→ **Exercise objective**
Pull every line containing "menuitem" out of the listing below.

→ **Information**
»»

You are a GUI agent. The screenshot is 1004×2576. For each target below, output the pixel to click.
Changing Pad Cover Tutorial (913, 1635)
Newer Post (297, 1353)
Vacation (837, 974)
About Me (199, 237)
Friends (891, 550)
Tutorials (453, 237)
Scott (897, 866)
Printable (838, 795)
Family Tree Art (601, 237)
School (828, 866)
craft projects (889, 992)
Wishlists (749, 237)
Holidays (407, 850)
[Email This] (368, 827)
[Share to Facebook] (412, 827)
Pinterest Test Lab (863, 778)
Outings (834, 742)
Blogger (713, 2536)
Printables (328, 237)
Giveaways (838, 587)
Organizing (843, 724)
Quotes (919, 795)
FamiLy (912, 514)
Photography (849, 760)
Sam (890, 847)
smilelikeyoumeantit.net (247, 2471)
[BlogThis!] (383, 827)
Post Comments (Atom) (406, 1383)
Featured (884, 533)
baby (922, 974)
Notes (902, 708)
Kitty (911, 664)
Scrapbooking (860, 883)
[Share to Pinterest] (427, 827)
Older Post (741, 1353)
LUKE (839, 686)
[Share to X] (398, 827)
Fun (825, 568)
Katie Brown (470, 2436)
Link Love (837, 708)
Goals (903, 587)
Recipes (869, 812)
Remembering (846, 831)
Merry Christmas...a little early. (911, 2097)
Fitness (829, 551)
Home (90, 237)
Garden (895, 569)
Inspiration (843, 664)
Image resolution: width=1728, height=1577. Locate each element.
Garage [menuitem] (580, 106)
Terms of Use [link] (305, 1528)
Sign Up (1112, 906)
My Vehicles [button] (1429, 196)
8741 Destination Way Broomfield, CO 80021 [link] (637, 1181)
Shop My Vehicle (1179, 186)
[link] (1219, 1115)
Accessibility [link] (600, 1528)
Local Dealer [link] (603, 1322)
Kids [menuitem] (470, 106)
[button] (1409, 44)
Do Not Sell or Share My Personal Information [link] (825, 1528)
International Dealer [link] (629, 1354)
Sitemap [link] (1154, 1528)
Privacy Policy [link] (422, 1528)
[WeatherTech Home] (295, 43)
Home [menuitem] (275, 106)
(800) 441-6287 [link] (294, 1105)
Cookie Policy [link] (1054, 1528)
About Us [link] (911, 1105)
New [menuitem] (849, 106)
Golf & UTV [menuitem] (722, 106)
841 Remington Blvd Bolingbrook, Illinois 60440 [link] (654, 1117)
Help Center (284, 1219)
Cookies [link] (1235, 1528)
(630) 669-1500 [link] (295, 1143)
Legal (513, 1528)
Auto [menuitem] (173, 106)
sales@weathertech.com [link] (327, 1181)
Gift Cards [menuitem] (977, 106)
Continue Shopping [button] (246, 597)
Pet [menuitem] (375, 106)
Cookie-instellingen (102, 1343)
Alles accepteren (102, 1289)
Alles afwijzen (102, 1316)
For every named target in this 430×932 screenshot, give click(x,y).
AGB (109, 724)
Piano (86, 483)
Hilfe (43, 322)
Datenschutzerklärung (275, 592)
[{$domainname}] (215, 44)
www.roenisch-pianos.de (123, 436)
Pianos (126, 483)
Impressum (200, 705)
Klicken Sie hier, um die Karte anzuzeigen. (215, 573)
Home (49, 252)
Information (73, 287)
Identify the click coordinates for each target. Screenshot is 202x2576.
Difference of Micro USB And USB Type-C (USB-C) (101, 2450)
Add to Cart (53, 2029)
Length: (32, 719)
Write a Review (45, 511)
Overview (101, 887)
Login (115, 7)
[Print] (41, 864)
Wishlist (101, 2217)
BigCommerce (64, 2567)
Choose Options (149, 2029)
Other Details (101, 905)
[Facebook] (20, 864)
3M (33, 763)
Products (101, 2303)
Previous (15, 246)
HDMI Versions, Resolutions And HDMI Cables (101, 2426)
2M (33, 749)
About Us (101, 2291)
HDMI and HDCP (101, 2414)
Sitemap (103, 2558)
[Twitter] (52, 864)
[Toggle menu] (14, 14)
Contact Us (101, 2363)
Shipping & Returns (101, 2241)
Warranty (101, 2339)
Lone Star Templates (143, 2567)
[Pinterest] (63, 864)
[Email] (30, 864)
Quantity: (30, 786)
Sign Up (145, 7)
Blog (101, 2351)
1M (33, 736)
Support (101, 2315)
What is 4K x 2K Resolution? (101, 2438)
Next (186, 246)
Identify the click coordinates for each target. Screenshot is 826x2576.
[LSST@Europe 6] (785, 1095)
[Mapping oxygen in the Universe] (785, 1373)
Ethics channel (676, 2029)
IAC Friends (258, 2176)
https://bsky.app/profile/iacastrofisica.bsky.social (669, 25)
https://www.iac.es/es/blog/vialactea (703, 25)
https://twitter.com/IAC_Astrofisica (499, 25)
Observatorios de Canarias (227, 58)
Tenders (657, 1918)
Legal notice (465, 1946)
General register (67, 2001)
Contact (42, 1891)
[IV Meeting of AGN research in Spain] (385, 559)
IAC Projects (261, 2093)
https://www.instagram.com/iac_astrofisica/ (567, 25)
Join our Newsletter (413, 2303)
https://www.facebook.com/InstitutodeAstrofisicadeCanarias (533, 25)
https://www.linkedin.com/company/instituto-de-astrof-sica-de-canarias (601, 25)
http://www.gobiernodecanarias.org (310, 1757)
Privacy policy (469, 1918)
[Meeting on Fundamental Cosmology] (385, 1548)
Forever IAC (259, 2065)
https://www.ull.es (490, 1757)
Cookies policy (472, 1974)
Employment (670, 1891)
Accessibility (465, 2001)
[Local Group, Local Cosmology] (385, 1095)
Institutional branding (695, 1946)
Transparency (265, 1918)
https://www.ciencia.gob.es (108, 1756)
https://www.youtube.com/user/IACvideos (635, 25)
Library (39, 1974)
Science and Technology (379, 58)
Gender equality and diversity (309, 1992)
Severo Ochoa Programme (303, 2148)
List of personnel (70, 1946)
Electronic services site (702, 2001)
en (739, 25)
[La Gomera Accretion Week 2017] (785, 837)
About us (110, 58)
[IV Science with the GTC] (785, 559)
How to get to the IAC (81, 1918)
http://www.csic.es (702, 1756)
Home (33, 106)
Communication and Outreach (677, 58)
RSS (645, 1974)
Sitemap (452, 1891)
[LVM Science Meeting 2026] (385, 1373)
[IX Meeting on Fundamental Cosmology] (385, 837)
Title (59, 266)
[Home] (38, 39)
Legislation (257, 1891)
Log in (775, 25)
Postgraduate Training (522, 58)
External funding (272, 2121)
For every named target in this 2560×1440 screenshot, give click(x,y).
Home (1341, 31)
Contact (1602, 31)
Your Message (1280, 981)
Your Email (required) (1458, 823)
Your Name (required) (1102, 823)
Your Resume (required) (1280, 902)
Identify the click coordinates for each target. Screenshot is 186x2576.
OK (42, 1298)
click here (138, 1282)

««

→ **Answer to the problem**
Garage [menuitem] (580, 106)
Kids [menuitem] (470, 106)
Home [menuitem] (275, 106)
New [menuitem] (849, 106)
Golf & UTV [menuitem] (722, 106)
Auto [menuitem] (173, 106)
Gift Cards [menuitem] (977, 106)
Pet [menuitem] (375, 106)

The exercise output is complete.